Antigravity 2.0 representa uma mudança significativa na estratégia do Google: migrando de um IDE autônomo para um harness de agente onipresente distribuído entre fluxos de trabalho de desenvolvedor. O aplicativo desktop e CLI agora são unificados, compartilhando estado e lógica de coordenação. Google também lançou uma API de Agentes Gerenciados para orquestração na nuvem e um SDK Antigravity para implantações auto-hospedadas. Clientes empresariais obtêm acesso através dos planos Gemini Enterprise Standard, Plus ou Emerging Market, com caps de orçamento e controles de uso.
Gemini 3.1 Pro, a base de Antigravity 2.0, marca 80,6% em SWE-bench Verified e 54,2% em SWE-bench Pro, posicionando-o atrás de Claude Opus 5 (89,1%) mas à frente de alternativas GPT-4.1 em benchmarks padrão. O agente inclui subagentes especializados para execução paralela de tarefas, sandbox de terminal multiplataforma, mascaramento de credenciais e políticas Git endurecidas—projetadas para segurança empresarial.
A expansão aborda uma lacuna crítica no cenário competitivo: enquanto Cursor domina edição em linha e Claude Code domina o terminal, Antigravity do Google estava confinado a uma superfície desktop, tornando a fricção de adoção alta em empresas que obrigam padronização de IDE. Ao atender aos desenvolvedores em seu editor de escolha (uma lição aprendida das falhas de ferramentas dev anteriores do Google), Google visa desembarcar dentro de equipes de engenharia onde Cursor, Claude Code e Copilot já operam.
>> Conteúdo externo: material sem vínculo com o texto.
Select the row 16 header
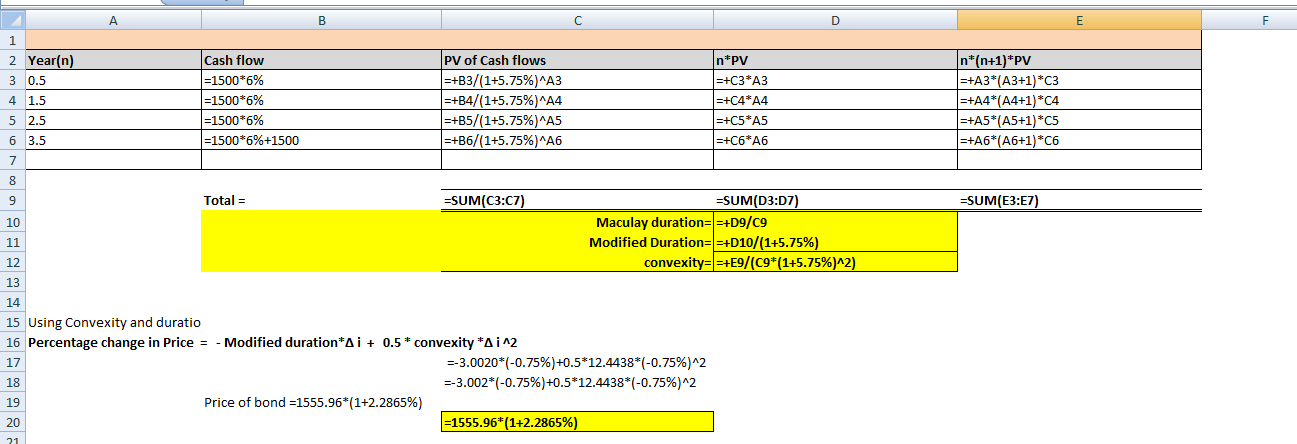 pyautogui.click(x=13, y=342)
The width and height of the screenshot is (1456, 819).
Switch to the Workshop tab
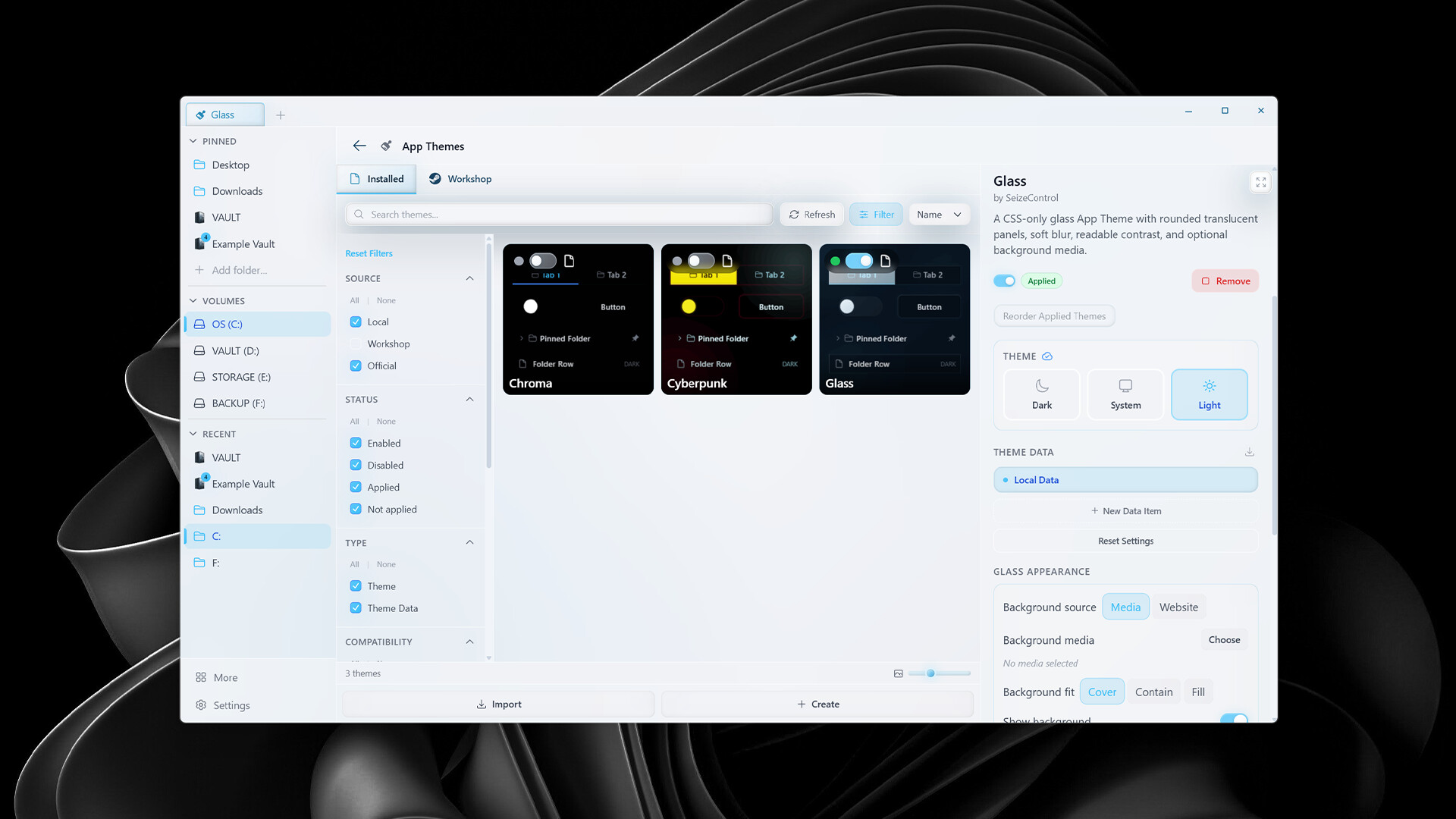pyautogui.click(x=460, y=179)
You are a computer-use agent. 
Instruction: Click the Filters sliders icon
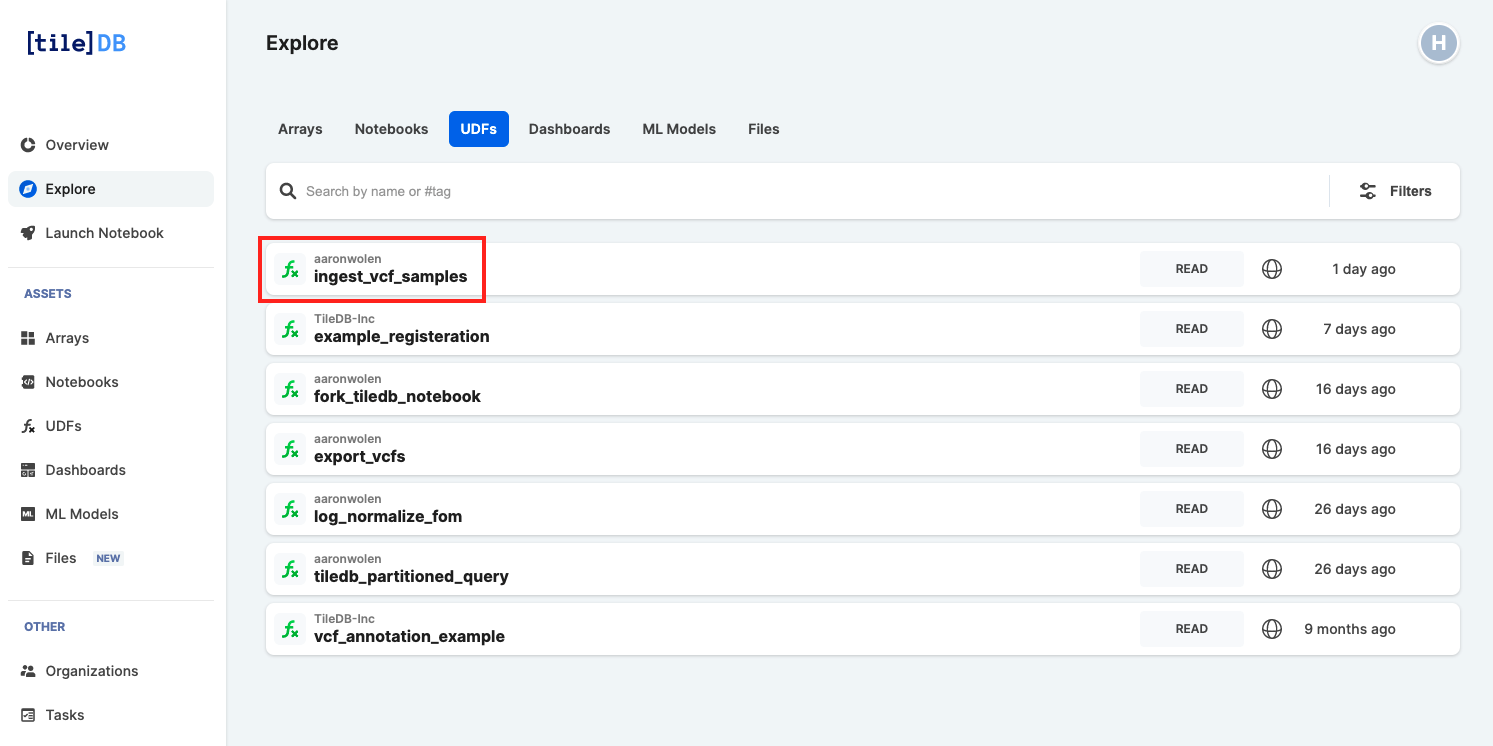[1368, 191]
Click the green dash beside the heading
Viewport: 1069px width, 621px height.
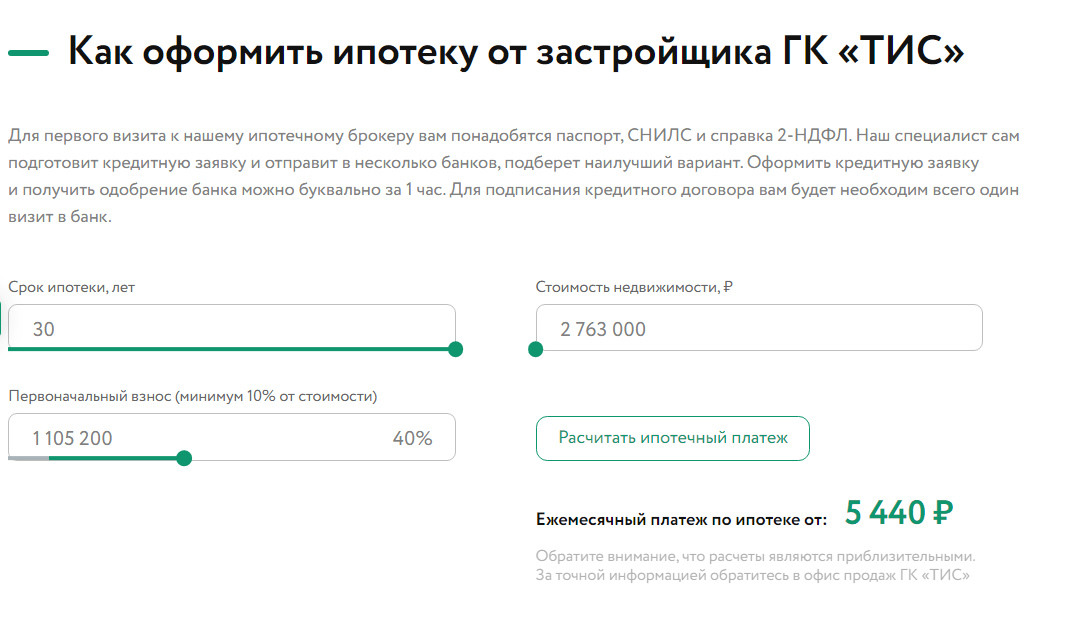28,53
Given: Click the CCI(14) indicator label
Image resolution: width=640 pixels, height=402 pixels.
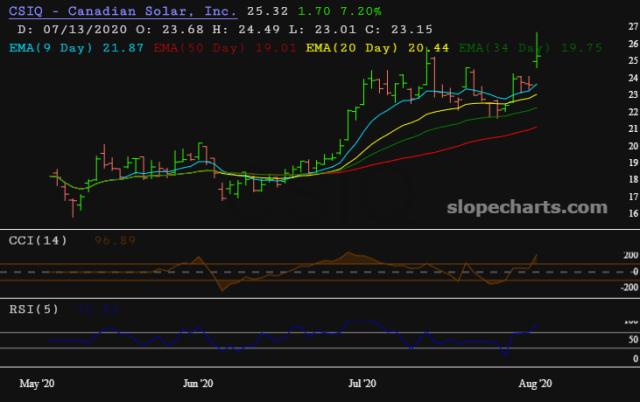Looking at the screenshot, I should [x=37, y=241].
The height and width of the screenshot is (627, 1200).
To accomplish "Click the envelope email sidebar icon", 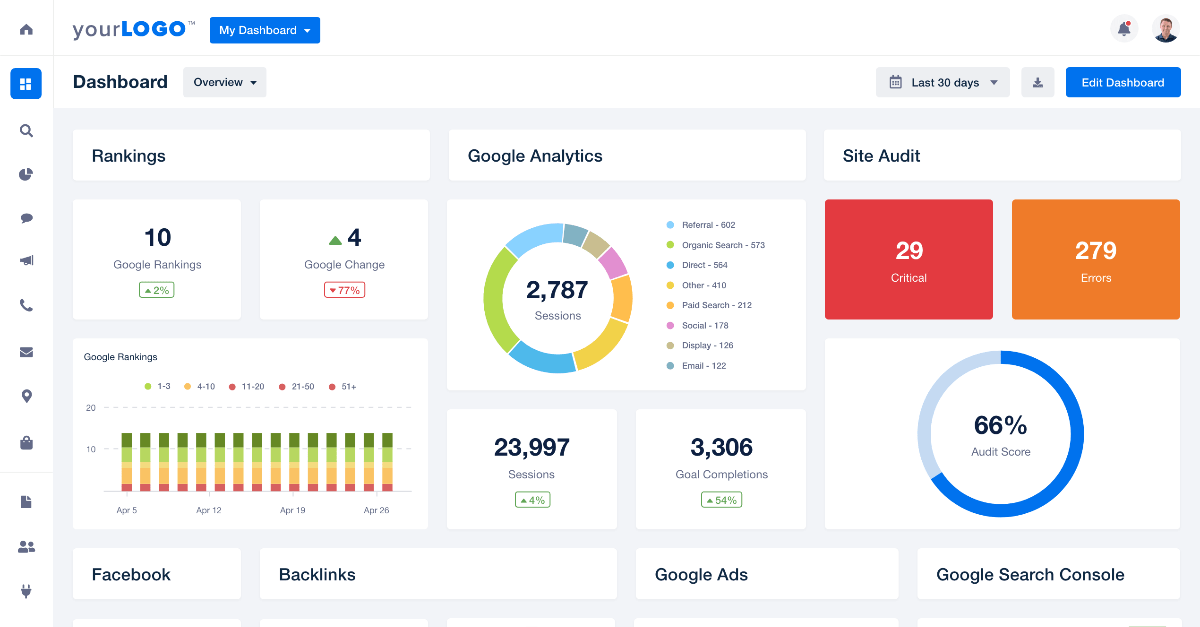I will 26,351.
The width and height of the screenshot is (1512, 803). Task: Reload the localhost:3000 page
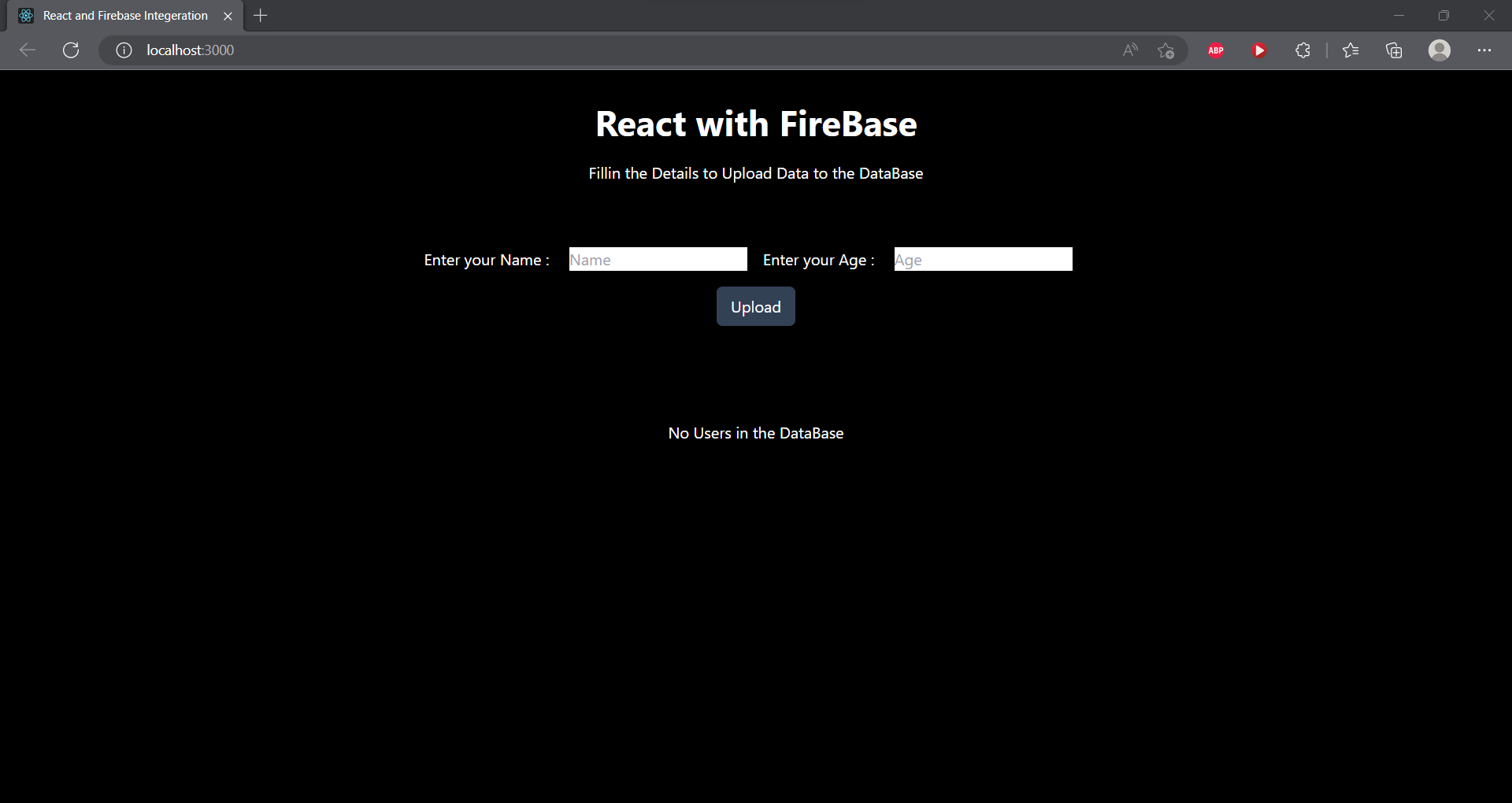point(71,50)
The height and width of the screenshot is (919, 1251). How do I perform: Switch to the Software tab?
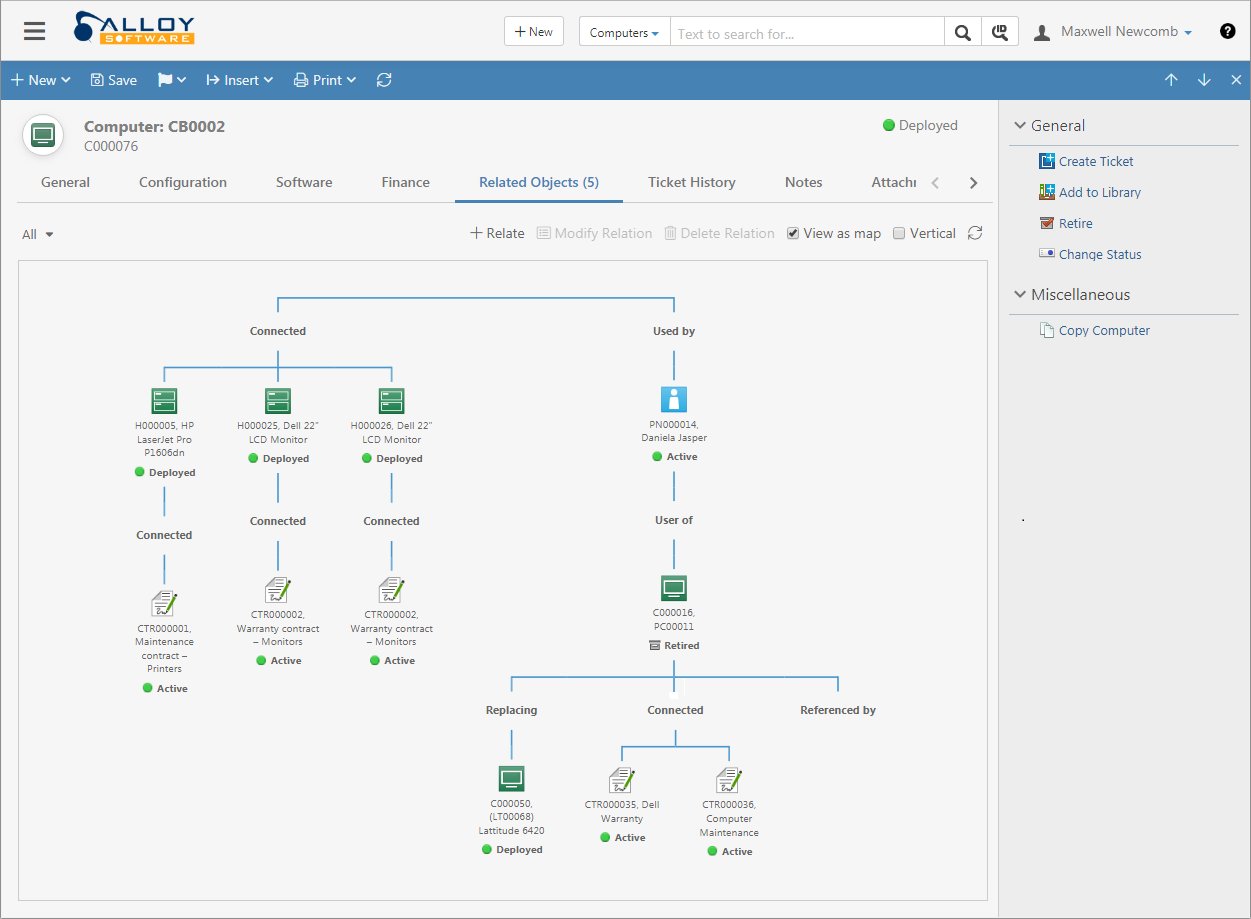304,182
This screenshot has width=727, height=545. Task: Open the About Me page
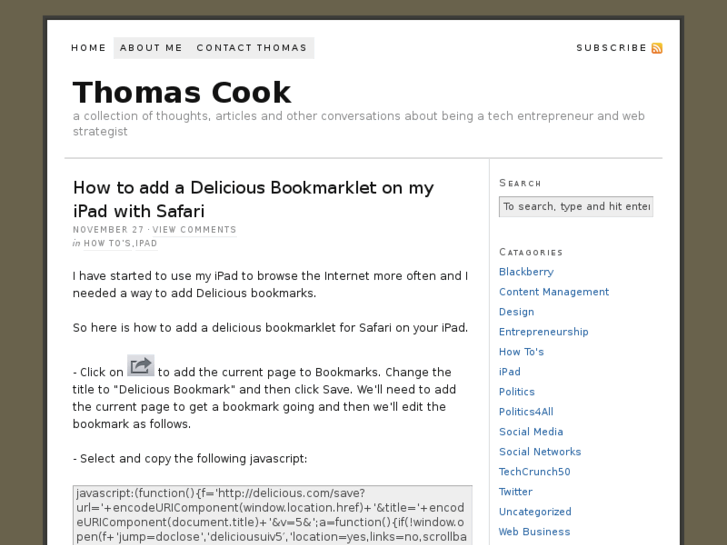click(151, 48)
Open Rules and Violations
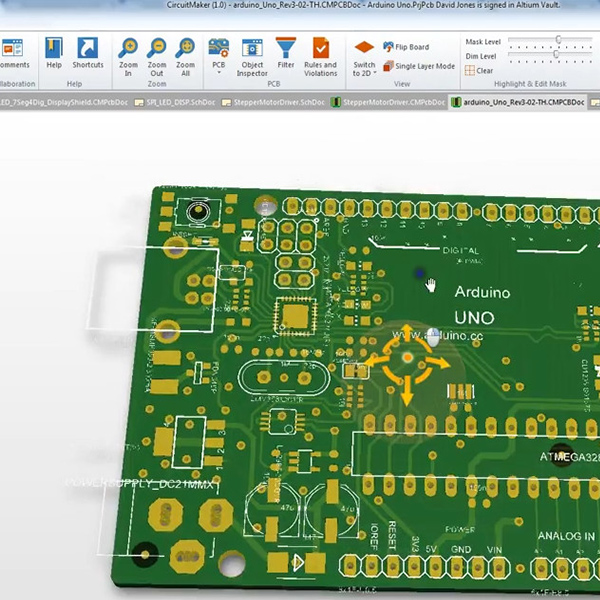600x600 pixels. (320, 54)
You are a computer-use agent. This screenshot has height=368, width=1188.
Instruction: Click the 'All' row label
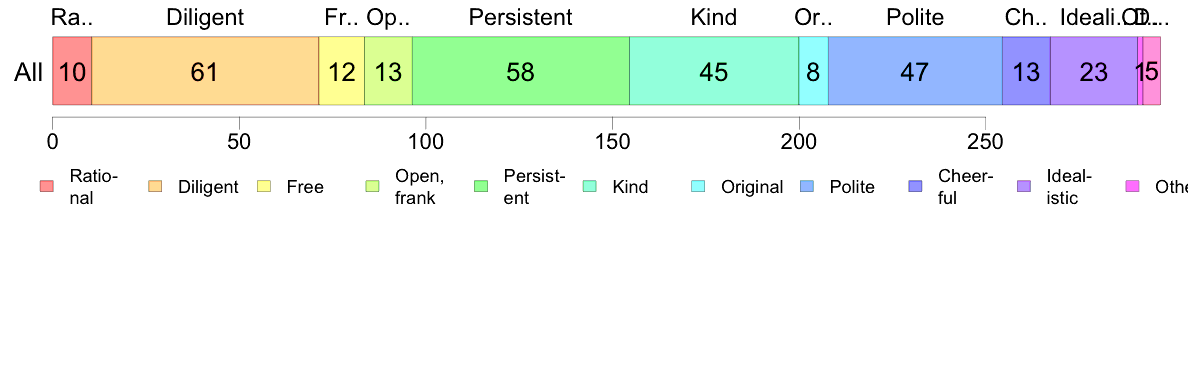point(29,73)

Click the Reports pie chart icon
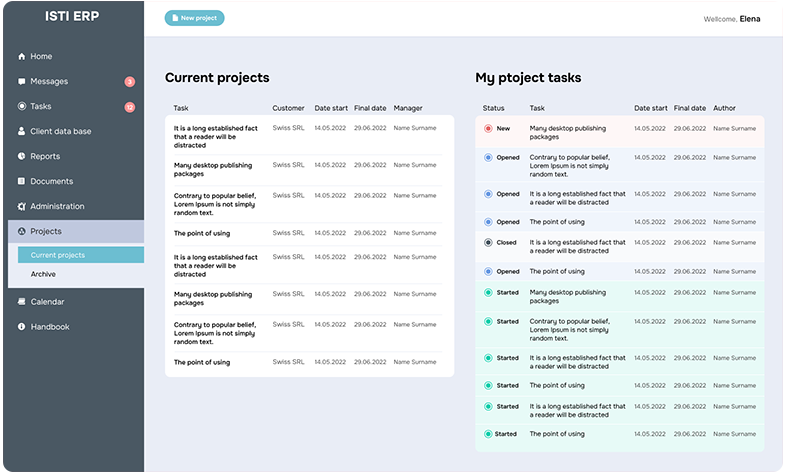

Para arquitetos: a estratégia IDE-first de Antigravity sinaliza a intenção do Google de competir em distribuição, não apenas qualidade de modelo. A API de Agentes Gerenciados e SDK auto-hospedado também posicionam Antigravity como infraestrutura para organizações que constroem fluxos de trabalho de agente customizados. Ponto de decisão chave: empresas devem agora avaliar se o escore SWE-bench 80,6% de Gemini 3.1 Pro justifica mudar de Claude Code (89,1%) em fluxos de trabalho de terminal, equilibrado com controles de acesso empresarial do Google e o ecossistema Gemini Cloud existente.